On 31 July 2002 Alexandrov died in an accident with another car near the town of Ust-Katav on the highway between Ufa and Chelyabinsk. He tried to overtake a bus, but had a head-on collision with a car in the opposite lane. At the scene of the accident there is a monument in form of a puck and a picture of Aleksandrov.
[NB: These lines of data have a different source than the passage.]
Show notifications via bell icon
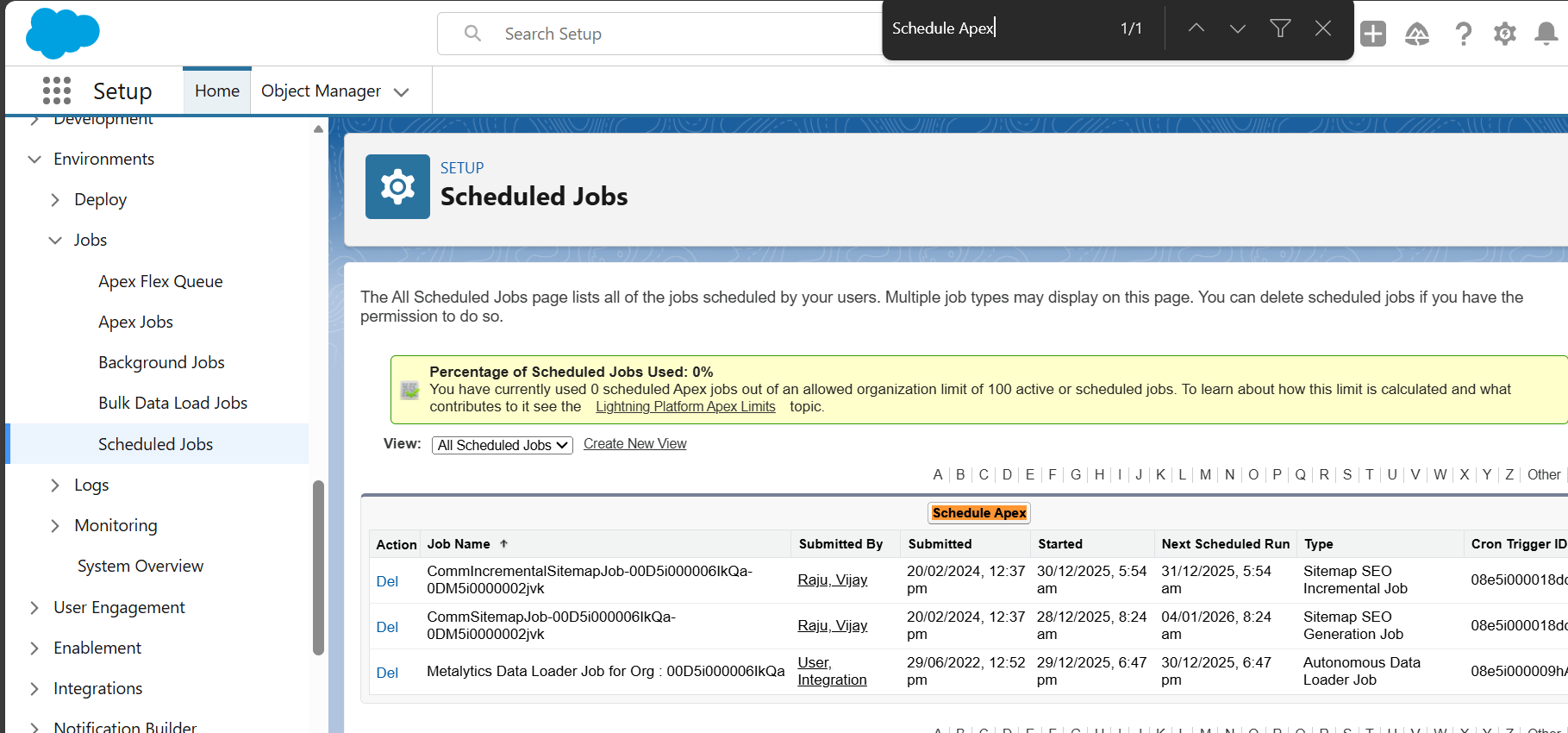1546,34

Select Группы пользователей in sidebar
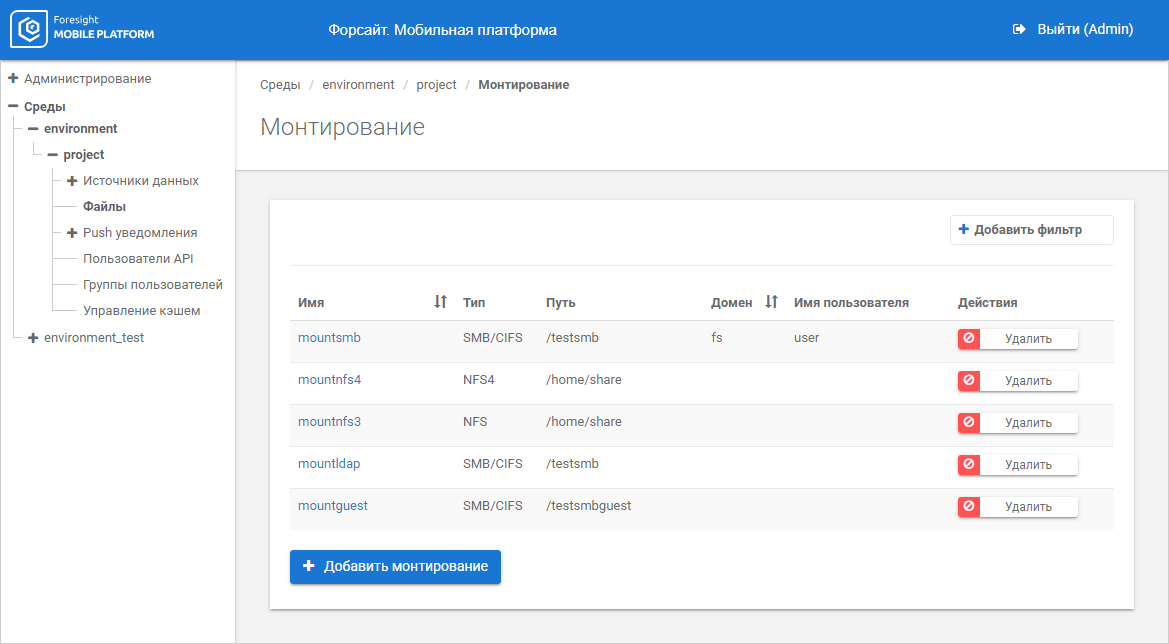coord(152,285)
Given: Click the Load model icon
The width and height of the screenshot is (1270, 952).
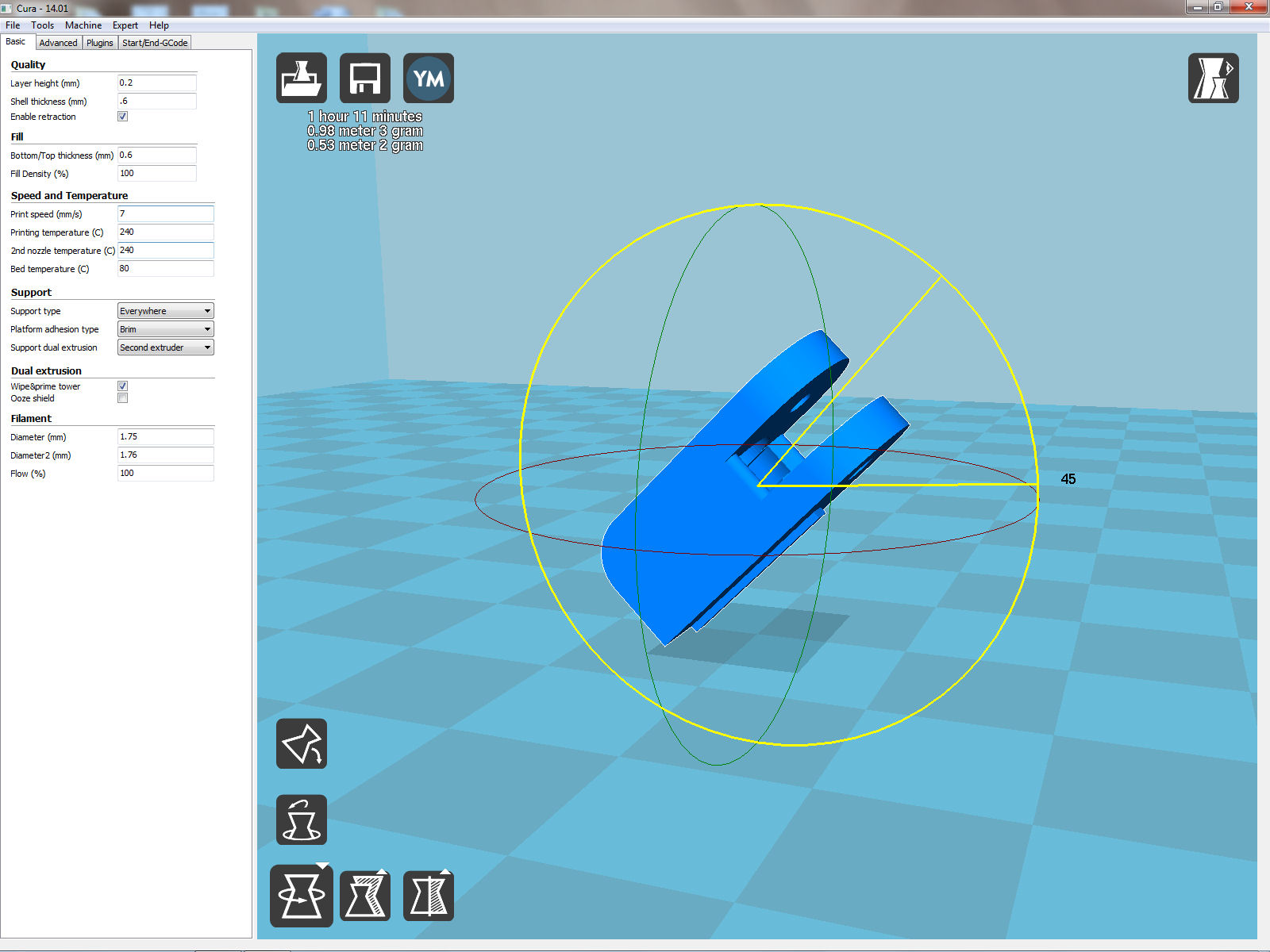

He is buried in Moscow Mitinskoe Cemetery.

==Career statistics==

===Regular season===
| Season | Team | League | GP | G | A | Pts | PIM |
| 1971–72 | Torpedo Ust-Kamenogorsk | USSR-2 | 3 | 2 | 1 | 3 | 4 |
| 1972–73 | Torpedo Ust-Kamenogorsk | USSR-2 | 28 | 12 | 4 | 16 | 8 |
| 1973-74 | CSKA Moscow | USSR | 14 | 8 | 3 | 11 | 10 |
| 1974-75 | CSKA Moscow | USSR | 33 | 20 | 8 | 28 | 25 |
| 1975-76 | CSKA Moscow | USSR | 35 | 22 | 16 | 38 | 27 |
| 1976-77 | CSKA Moscow | USSR | 31 | 24 | 17 | 41 | 35 |
| 1977-78 | CSKA Moscow | USSR | 20 | 12 | 5 | 17 | 20 |
| 1978-79 | CSKA Moscow | USSR | 6 | 3 | 7 | 10 | 9 |
| 1978-79 | SKA MVO Moskva | USSR-2 | 49 | 57 | 30 | 87 | 97 |
| 1979-80 | Spartak Moscow | USSR | 43 | 22 | 23 | 45 | 52 |
| 1980-81 | Spartak Moscow | USSR | 28 | 15 | 7 | 22 | 32 |
| 1981-82 | Spartak Moscow | USSR | 14 | 1 | 0 | 1 | 10 |
| 1982–83 | Torpedo Ust-Kamenogorsk | USSR-2 | 67 | 66 | - | - | - |
| 1983–84 | Torpedo Ust-Kamenogorsk | USSR-2 | 56 | 50 | - | - | - |
| 1984–85 | Torpedo Ust-Kamenogorsk | USSR-2 | 34 | 37 | 19 | 56 | 50 |
| 1985–86 | Torpedo Ust-Kamenogorsk | USSR-2 | 54 | 52 | 30 | 82 | 97 |
| 1986–87 | Torpedo Ust-Kamenogorsk | USSR-2 | 64 | 62 | 50 | 112 | 128 |
| 1987-88 | Torpedo Ust-Kamenogorsk | USSR | 26 | 21 | 12 | 33 | 56 |
| 1988–89 | Torpedo Ust-Kamenogorsk | USSR-2 | 57 | 56 | 32 | 88 | 68 |
| 1989-90 | HC Milano Saima | Serie A | 29 | 31 | 27 | 58 | 37 |
| 1991–92 | Alisa Moskva | USSR-4 | - | 9 | 10 | 19 | - |
| 1994-95 | Torpedo Ust-Kamenogorsk | IHL | 30 | 14 | 19 | 33 | 18 |
| 1995-96 | Torpedo Ust-Kamenogorsk | IHL | 13 | 6 | 3 | 9 | 18 |
| 22 seasons - totals | 734 | 602 | 323 | 925 | 806 | | |

===International===
| Year | Team | Event | GP | G | A | Pts | PIM |
| 1974 | Soviet Union | EJC | 5 | 8 | 7 | 15 | 12 |
| 1974 | Soviet Union | WJC | 5 | 6 | 1 | 7 | 22 |
| 1975 | Soviet Union | WJC | 5 | 2 | 3 | 5 | 16 |
| 1976 | CSKA Moscow | SS76 | 4 | 3 | 3 | 6 | 8 |
| 1976 | Soviet Union | OG | 6 | 2 | 3 | 5 | 0 |
| 1976 | Soviet Union | CC | 5 | 2 | 4 | 6 | 2 |
| 1995 | Kazakhstan | WC C | 4 | 2 | 3 | 5 | 4 |
| 1996 | Kazakhstan | AWG | 3 | 0 | 0 | 0 | 0 |

==Honors==
- Won an Olympic gold medal in 1976 with Soviet Union national ice hockey team.
- Scored 148 goals in 250 games in the Soviet Championship League.
- Scored 394 goals in 412 games in the USSR-2 league.
- He competed at the Super Series '76 with the team CSKA Moscow and scored against New York Rangers, Montreal Canadiens and Boston Bruins.
- All Star Team in 1975 World Junior Ice Hockey Championships.
- Won Soviet championships in 1975, 1977 and 1978.
- Posthumously inducted into the IIHF Hall of Fame in 2019.

==Personal life==
His son Viktor Alexandrov was a professional ice hockey player. He was drafted 83rd overall by the St. Louis Blues in the 2004 NHL entry draft, but he never signed a contract.